Question to the Department of Health and Social Care:

To ask the Secretary of State for Health and Social Care, what steps he is taking to help ensure that people with dementia are able to access breakthrough treatments as soon as they become available.


Answered by
Helen Whately Portrait
Helen Whately
Minister of State (Department of Health and Social Care)
This question was answered on 23rd October 2023

New medicines must receive authorisation from the Medicines and Healthcare products Regulatory Agency (MHRA) and a recommendation from the National Institute for Health and Care Excellence (NICE) to demonstrate clinical and cost effectiveness before they can be made routinely available to National Health Service patients in England.

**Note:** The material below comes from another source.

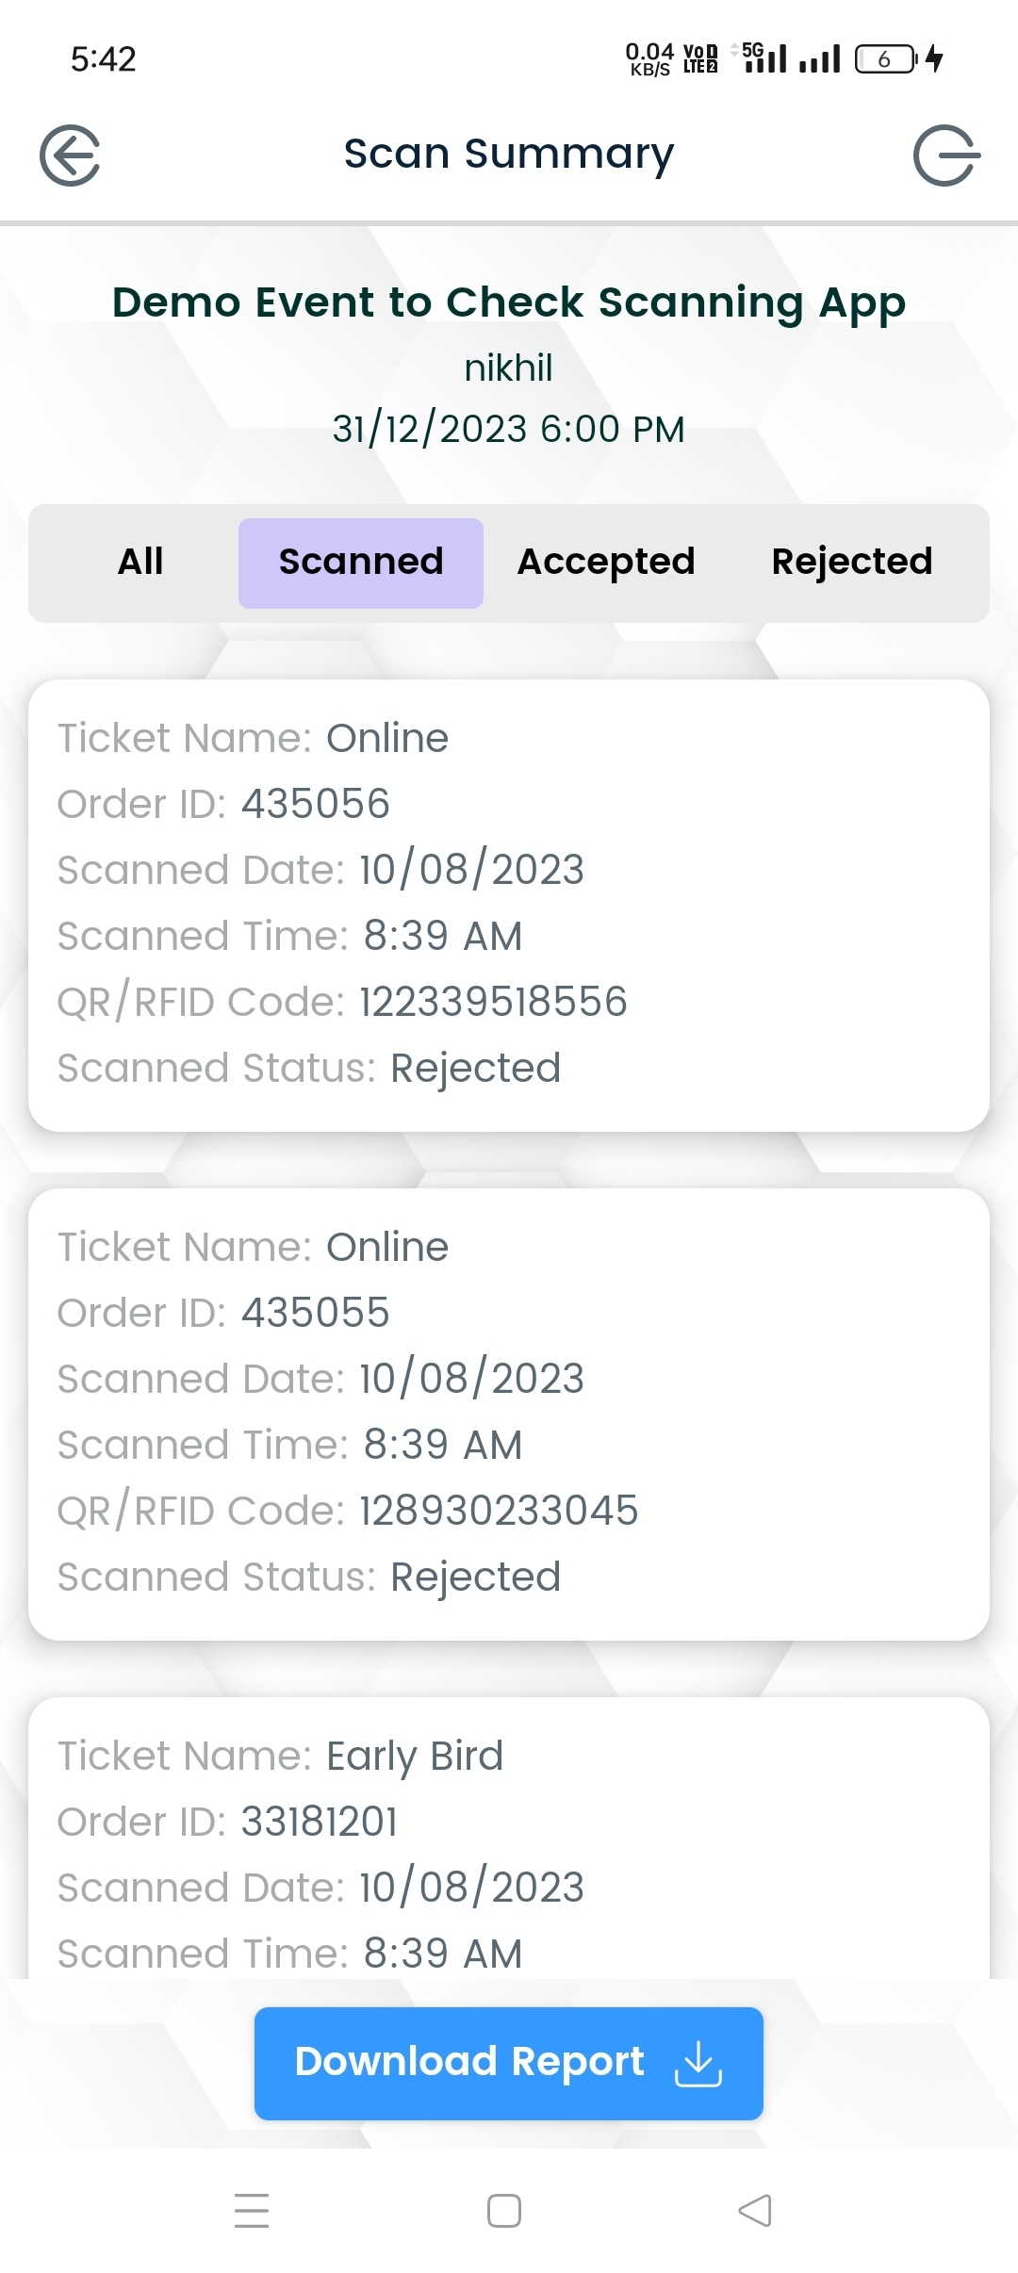Tap the battery indicator in status bar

A number of potential new disease modifying treatments for Alzheimer’s disease are in development, and MHRA, NICE, NHS England and the Department are working closely to ensure that arrangements are in place to support the adoption of any new licensed and NICE recommended treatment for Alzheimer’s disease as soon as possible.

NICE’s appraisal of lecanemab for treating early Alzheimer's disease is currently underway and, subject to licensing and the company engaging in the process, NICE expects to publish final guidance in July 2024, as close to MHRA granting the licence as possible. NICE is also due to begin its appraisal of donanemab for treating early Alzheimer’s disease later this year.

To prepare for these appraisals, and the expected pipeline of further disease-modifying dementia treatments, the NICE Health Technology Assessment Innovation Laboratory has already started working on identifying potential challenges that might face the evaluation of these medicines and ways of addressing them.